We compared the diagnostic power of 10 stimulus variants that assessed the visual fields of both eyes by recording pupillary responses to multifocal stimuli. The 10 variants comprised 6 initial tests, and 4 subsequent variants whose design was informed by the initial results.
Two study groups containing 16 normal and 22 primary open angle glaucoma subjects, and 15 normal and 20 primary open angle glaucoma subjects had their diagnostic status verified by a slit-lamp investigation, applanation tonometry, 3 forms of perimetry, and Stratus OCT. Stereoscopically arranged displays presented multifocal stimulus arrays having 24 stimulus regions/eye within the central 60 degrees. Pupil responses were recorded by video cameras under infrared illumination.

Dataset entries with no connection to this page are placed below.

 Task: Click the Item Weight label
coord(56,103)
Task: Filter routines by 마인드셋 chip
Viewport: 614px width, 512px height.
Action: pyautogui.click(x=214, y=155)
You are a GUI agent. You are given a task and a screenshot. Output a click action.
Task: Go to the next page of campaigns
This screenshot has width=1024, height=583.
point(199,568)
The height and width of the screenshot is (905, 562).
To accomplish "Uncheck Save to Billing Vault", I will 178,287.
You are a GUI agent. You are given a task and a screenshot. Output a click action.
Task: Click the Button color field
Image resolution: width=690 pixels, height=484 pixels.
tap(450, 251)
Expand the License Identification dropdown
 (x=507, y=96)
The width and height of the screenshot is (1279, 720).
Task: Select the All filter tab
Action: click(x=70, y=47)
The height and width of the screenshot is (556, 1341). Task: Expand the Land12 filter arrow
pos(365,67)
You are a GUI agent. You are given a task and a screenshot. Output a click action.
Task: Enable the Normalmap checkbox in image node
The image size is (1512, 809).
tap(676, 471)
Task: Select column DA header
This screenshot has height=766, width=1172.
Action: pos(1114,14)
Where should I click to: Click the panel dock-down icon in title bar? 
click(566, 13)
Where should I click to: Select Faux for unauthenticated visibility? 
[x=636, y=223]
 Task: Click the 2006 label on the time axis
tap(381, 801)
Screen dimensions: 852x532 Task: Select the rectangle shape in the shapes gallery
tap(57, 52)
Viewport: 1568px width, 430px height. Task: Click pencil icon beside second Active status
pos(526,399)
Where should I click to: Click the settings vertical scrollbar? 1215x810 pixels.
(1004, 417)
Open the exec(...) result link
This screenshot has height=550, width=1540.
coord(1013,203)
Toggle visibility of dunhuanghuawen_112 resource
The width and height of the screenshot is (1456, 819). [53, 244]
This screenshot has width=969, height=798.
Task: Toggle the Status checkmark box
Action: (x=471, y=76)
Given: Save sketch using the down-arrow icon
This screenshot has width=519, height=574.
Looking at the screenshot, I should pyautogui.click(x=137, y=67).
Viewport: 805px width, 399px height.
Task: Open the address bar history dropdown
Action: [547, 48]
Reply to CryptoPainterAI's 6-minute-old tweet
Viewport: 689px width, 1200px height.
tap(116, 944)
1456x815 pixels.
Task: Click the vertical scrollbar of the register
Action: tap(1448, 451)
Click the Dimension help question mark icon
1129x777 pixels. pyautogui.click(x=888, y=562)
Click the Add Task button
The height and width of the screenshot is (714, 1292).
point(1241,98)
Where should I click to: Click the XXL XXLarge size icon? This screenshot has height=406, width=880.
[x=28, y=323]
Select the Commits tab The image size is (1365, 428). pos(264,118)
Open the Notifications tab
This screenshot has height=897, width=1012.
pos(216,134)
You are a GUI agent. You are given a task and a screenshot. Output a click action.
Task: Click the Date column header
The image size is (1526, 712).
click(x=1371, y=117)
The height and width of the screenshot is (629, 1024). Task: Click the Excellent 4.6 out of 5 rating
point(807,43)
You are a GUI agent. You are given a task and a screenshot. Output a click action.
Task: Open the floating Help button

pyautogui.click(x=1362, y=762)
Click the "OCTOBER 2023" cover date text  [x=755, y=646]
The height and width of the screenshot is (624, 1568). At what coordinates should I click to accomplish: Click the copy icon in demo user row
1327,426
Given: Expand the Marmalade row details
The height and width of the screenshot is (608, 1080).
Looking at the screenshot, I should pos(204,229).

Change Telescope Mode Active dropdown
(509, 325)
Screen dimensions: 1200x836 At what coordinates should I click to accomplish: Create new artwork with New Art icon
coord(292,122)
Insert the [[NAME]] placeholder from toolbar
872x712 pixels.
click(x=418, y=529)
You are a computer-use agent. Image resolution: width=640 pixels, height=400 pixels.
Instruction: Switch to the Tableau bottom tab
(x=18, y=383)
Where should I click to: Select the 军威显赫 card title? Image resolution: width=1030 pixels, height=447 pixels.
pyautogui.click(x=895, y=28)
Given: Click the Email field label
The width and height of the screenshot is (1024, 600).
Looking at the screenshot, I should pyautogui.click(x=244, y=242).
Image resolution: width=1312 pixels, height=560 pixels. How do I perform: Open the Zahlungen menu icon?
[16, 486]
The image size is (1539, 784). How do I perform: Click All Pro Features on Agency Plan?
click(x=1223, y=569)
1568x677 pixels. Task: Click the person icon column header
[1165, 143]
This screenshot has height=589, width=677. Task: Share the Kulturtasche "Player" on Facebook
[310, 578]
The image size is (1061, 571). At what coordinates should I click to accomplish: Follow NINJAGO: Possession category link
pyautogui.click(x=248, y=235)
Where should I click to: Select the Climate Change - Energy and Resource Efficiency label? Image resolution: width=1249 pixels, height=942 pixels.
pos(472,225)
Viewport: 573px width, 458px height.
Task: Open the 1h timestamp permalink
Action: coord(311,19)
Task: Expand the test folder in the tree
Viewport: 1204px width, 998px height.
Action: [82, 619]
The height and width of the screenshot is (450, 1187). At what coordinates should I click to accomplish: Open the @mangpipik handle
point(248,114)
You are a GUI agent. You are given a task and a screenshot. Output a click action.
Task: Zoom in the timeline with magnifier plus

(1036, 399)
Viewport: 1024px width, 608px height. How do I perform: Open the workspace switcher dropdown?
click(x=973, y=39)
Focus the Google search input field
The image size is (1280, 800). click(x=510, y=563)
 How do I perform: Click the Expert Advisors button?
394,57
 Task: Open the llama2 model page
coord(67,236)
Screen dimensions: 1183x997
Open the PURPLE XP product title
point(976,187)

The 10 stimulus conditions varied in presentation rate, duration, stimulus luminance, and flicker rate. Stimuli were 4 minutes in duration, presented in 8 segments of 30 seconds. Up to 15% of the data of a segment could be lost owing to blinks and fixation losses without repeating the segment.
Each recording gave 96 direct and consensual responses/subject. The best performing stimulus method gave a sensitivity of 1.0±0.0 (mean±SE) for moderate and severe glaucomatous fields combined at a false positive rate of 0.05. Median signal to noise ratios for peak response amplitude expressed as t-statistics exceeded 4 for several variants.
Stimulus delivery rates of about 1 presentation/region/s and test luminance around 150 cd/m2 performed best diagnostically. Unlike automated perimetry, the mfPOP method provides information on response delays and afferent and efferent defects at each region of the visual field.